So how do you guys feel about screw guns for occasional use?


----------



## derekleffew (Nov 9, 2008)

Charc said:


> ...So how do you guys feel about screw guns for occasional use?


For occasional use, I find the Yankee Ratcheting Screwdriver is always charged and ready to use. 



Now you kids, *get off my lawn!*


----------



## ship (Nov 10, 2008)

Fore note, I'm not up on Lithium Ion batteries so any concept below of discharging, efficiency verses replacement cost, battery life etc. are preliminary in thoughts. As always follow the manufacturer guidelines of any battery.

Used to love the concept of the clip on light Milwaukee came up with like 15 years ago. Didn’t like their reversable batteries / exposed contacts however and for the most part Milwaukee cordless tools are in my opinion decent but not best. Makita, decent drills, so are the above, Panasonic, Porter Cable and Bosh for different reasons in each case. Others left off specifically or with the case of say Fein or a few other more remote brand ones - not tested over the years. Won’t go into those that were persay amongst Skil, Tool Shop, Royobi, Wagner, Craftsman and ... the Black & Decker / DeWalt economy home owner brand Firsestorm. 
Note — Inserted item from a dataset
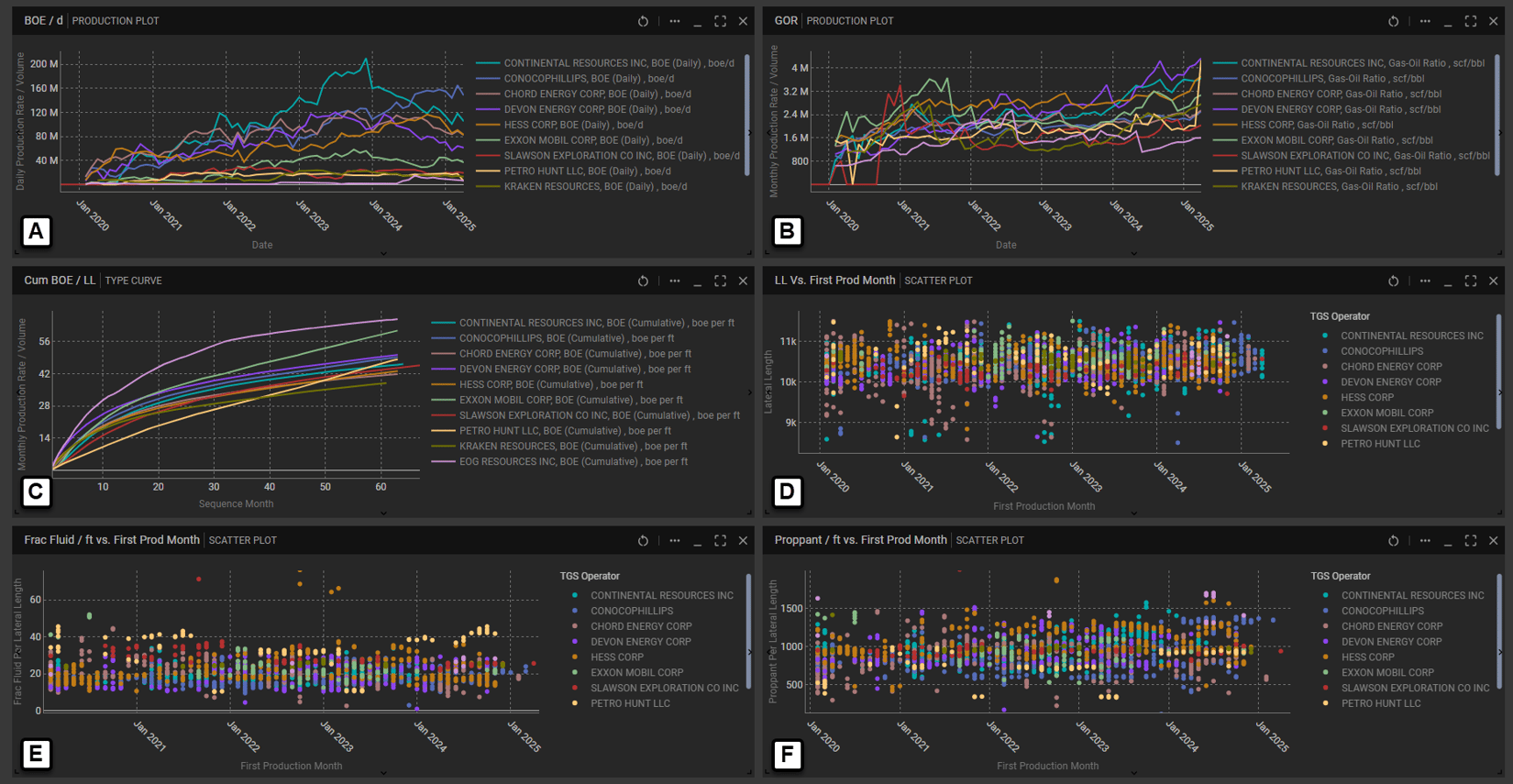Click the legend scrollbar in BOE / d panel
This screenshot has height=784, width=1513.
746,115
Personal opinion of course, and in being the primary - this drill has a problem, the guy most go to see over the years when their tool is breaking down or in play testing them in general. I have used many tools over the years and over them gained some very specific opinions. While I loved my two speed with clutch wearing out constantly but easy to service and replace origional Makita "HD" without and before the cursid thermo switch 9.5v cordless cerca 1986, I wouldn't go back to it these days, but still have many of them I bought during the second generation of mass market cordless tool from in the days when 14.4v was the top and it still is given a balance of weight and power plus battery replacement. Granted dependant on how much you use a tool, yearly or at least bi-yearly professional maintenance is required. Drills these days you can’t just take apart and squirt some fresh grease into them after cleaning out the old.
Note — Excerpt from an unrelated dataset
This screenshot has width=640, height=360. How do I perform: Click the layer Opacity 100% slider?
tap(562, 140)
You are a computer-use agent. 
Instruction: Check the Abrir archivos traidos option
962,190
When crawling under a show deck takes up ... X amount of your time. To buy a tool specific for that advantage when you have a Mag Light that could clip on to your arm/head or velcro to the drill, or a head lamp or could even gaff a light to the top of your drill seems kind of like buying a car because it’s yellow. The cordless drill with an internal bubble level is also a really useful concept yet one not available on either drill. Heck, for a hammer drill or drill in general the what’s normal to hammer drill’s drill depth bar is also useful yet not available to cordless hammer drills and other drills for some things.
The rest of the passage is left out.